French banks outperforming German peers, says Markit
Markit Securities Finance has reported a positive outlook for key French banks such as Natixis, Credit Agricole and Societe General, in a note that compares these organisations favourably against German peers.
“Despite macro-economic headwinds, investor sentiment towards French banks is positive. They have outperformed their German equivalents amid tightening CDS spreads, bullish dividend prospects and low short interest,” Markit said.
Data published last week suggested France otherwise fell back into recession, with GDP down by -0.2% for a second quarter – against consensus of a decline of -0.1%. Crucially, business investment contracted by -0.8%, while exports were down -0.5% and household spending dropped -0.1%. Only public spending mitigated the GDP contraction.
However, Markit said that French bank CDS spreads have tightened “considerably” over the past 12 months, along with other banks across Europe.
The ongoing liquidity programmes of central banks explain this turnaround.
And while it is difficult to value banks because traditional metrics such as working capital and operating income are hard to define in this context, Markit said use of the book-to-market factor indicates that out of a group of 20 French and German banks, the French ones on average have performed better.

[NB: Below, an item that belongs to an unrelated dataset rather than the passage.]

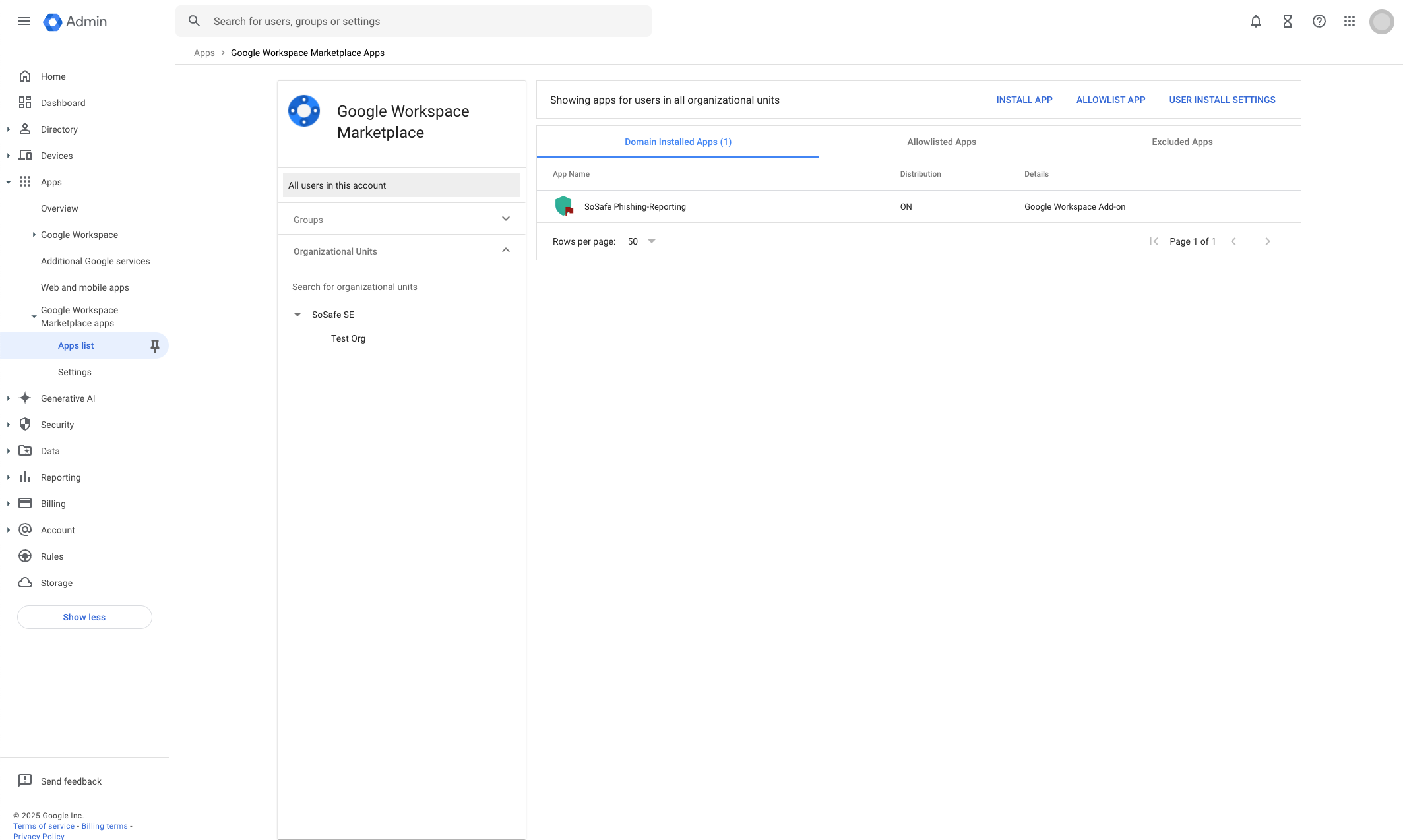Click the INSTALL APP button
The height and width of the screenshot is (840, 1403).
[x=1024, y=100]
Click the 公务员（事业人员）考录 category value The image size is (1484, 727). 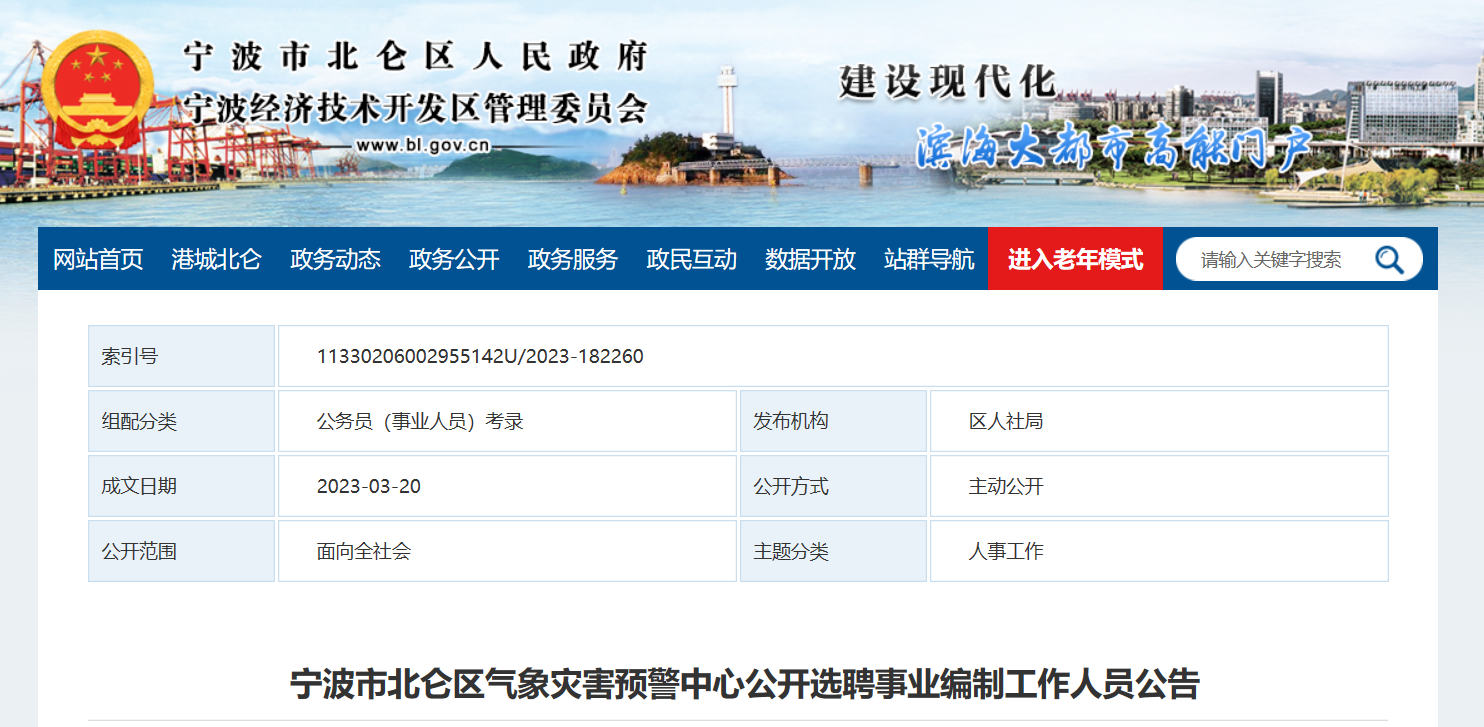tap(420, 422)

Investors can also expect improved dividends from French banks going forward. Markit said Credit Agricole is expected to resume paying dividends after a gap of two years in which it stopped paying these. Meanwhile, Societe General is expected to double its dividend payments. SG’s earnings per share reported for the first quarter of 2013 were already equivalent to half the earnings reported for all of last year. BNP is the laggard in this respect. But the French banks still beat German counterparts such as Deutsche Bank and Commerzbank, neither of which are expected to provide dividend growth.